Month: September 2024

Some practical tips for using Ai from Section CEO, Greg Shove

Some practical tips for using Ai from Section CEO, Greg Shove

There has been a huge amount of noise around Ai since ChatGPT started getting mainstream traction about two years ago. Every tech platform, consulting firm and agency seems to be touting Ai as a silver bullet to whatever problem a customer might have. There’s an incredible level of hyperbole that can make the whole area seem like snake oil. But when used in some specific ways, Ai can really increase the efficiency of certain tasks.

Greg Shove, CEO of Section had some great practical tips on the No Mercy / No Malice blog this week that show you how Ai can be used to really help you in some specific areas.

  1. Ask for ideas, not answers. If you ask for an answer, it will give you one. As a thought partner, it’s better equipped to give you ideas, feedback, and other things to consider. Try to maintain an open-ended conversation that keeps evolving, rather than rushing to an answer.
  2. More context is better. The trick is to give AI enough context to start making associations. Having a “generic” conversation will give you generic output. Give it enough specific information to help it create specific responses and then take the conversation in different directions.
  3. Ask AI to run your problems through decision frameworks. Massive amounts of knowledge are stored in LLMs, so don’t hesitate to have the model explain concepts to you. Ask, “How would a CFO tackle this problem?” or “What are two frameworks CEOs have used to think about this?” Then have a conversation with the AI unpacking these answers.
  4. Ask it to adopt a persona. “If Brian Chesky and Elon Musk were co-CEOs, what remote work policies would they put in place for the management team?” That’s a question Google could never answer, but an LLM will respond to without hesitation.
  5. Make the AI explain and defend its ideas. Say, “Why did you give that answer?” “Are there any other options you can offer?” “What might be a weakness in the approach you’re suggesting?”
  6. Give it your data. Upload your PDFs — business plans, strategy memos, household budgets — and talk to the AI about your unique data and situation. If you’re concerned about privacy, then go to data controls in your GPT settings and turn off its ability to train on your data.

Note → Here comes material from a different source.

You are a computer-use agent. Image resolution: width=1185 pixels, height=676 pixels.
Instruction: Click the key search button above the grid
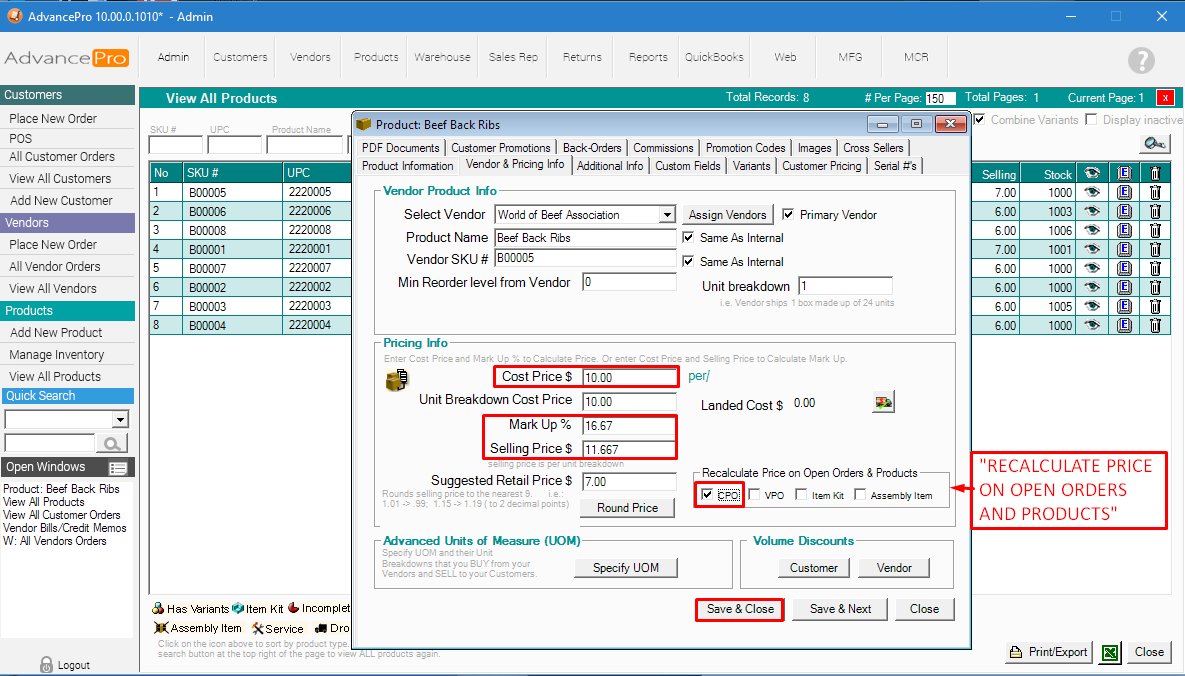coord(1155,144)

Greg uses a great analogy of Ai as a superpowered management consultant:

“McKinsey consultants are smart, credentialed people. But they can only present you with one worldview that has a series of biases including how to create problems only they can solve with additional engagements, and what will please the person who has a budget for follow-on engagements. AI is a nearly free expert with 24/7 availability, a staggering range of expertise, and — most importantly — inhumanity. It doesn’t care whether you like it, hire it, or find it attractive, it just wants to address the task/query at hand. And it’s getting better.”